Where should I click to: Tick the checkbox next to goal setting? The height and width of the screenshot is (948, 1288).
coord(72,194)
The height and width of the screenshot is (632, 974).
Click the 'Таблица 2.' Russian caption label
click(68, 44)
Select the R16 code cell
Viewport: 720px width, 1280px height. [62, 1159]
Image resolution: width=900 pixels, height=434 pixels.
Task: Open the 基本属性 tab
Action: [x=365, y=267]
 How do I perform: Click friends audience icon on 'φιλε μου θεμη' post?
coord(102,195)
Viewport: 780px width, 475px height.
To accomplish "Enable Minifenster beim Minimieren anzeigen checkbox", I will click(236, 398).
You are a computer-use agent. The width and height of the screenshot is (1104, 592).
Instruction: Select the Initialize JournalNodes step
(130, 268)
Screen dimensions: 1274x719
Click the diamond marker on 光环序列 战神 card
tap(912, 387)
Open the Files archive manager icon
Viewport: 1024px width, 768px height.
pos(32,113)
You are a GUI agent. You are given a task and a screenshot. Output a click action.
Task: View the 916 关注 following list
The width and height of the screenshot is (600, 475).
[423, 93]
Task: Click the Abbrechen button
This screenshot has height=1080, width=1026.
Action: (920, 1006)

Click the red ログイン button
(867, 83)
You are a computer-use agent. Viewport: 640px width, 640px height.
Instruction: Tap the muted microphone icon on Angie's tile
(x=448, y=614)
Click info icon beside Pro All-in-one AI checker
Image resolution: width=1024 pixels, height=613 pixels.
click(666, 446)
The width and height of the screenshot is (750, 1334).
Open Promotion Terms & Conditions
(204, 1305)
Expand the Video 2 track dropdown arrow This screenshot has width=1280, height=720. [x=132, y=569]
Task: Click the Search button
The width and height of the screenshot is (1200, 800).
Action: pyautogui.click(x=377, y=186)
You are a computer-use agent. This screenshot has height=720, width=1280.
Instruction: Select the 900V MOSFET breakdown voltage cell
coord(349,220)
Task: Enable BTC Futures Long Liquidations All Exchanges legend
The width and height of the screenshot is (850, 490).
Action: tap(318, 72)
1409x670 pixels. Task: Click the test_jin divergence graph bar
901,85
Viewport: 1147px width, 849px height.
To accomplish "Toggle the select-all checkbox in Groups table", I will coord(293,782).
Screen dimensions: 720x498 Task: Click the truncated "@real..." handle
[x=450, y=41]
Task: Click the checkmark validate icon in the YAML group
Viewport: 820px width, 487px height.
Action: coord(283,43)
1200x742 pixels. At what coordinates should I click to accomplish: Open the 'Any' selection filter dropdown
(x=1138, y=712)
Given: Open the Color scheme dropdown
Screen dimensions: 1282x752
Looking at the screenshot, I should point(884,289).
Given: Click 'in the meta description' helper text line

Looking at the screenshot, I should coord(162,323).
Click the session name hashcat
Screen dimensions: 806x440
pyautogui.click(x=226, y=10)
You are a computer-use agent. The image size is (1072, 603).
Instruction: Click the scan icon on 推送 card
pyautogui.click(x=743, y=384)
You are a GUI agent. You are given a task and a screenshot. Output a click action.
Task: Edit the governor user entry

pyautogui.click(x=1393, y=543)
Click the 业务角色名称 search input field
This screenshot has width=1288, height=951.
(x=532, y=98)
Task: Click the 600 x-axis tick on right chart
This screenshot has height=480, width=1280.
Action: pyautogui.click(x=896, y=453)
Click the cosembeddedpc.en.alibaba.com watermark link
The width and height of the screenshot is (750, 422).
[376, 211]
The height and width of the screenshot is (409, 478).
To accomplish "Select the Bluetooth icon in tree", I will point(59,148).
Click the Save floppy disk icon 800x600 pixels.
========
Problem to work on:
Copy exactly the line containing "Given: Open the Color scheme dropdown" and each line after it through the end of the records above.

Reply:
Given: Open the Color scheme dropdown
Screen dimensions: 1282x752
Looking at the screenshot, I should point(884,289).
Given: Click 'in the meta description' helper text line

Looking at the screenshot, I should coord(162,323).
Click the session name hashcat
Screen dimensions: 806x440
pyautogui.click(x=226, y=10)
You are a computer-use agent. The image size is (1072, 603).
Instruction: Click the scan icon on 推送 card
pyautogui.click(x=743, y=384)
You are a GUI agent. You are given a task and a screenshot. Output a click action.
Task: Edit the governor user entry

pyautogui.click(x=1393, y=543)
Click the 业务角色名称 search input field
This screenshot has width=1288, height=951.
(x=532, y=98)
Task: Click the 600 x-axis tick on right chart
This screenshot has height=480, width=1280.
Action: pyautogui.click(x=896, y=453)
Click the cosembeddedpc.en.alibaba.com watermark link
The width and height of the screenshot is (750, 422).
[376, 211]
The height and width of the screenshot is (409, 478).
To accomplish "Select the Bluetooth icon in tree", I will point(59,148).
Click the Save floppy disk icon 800x600 pixels.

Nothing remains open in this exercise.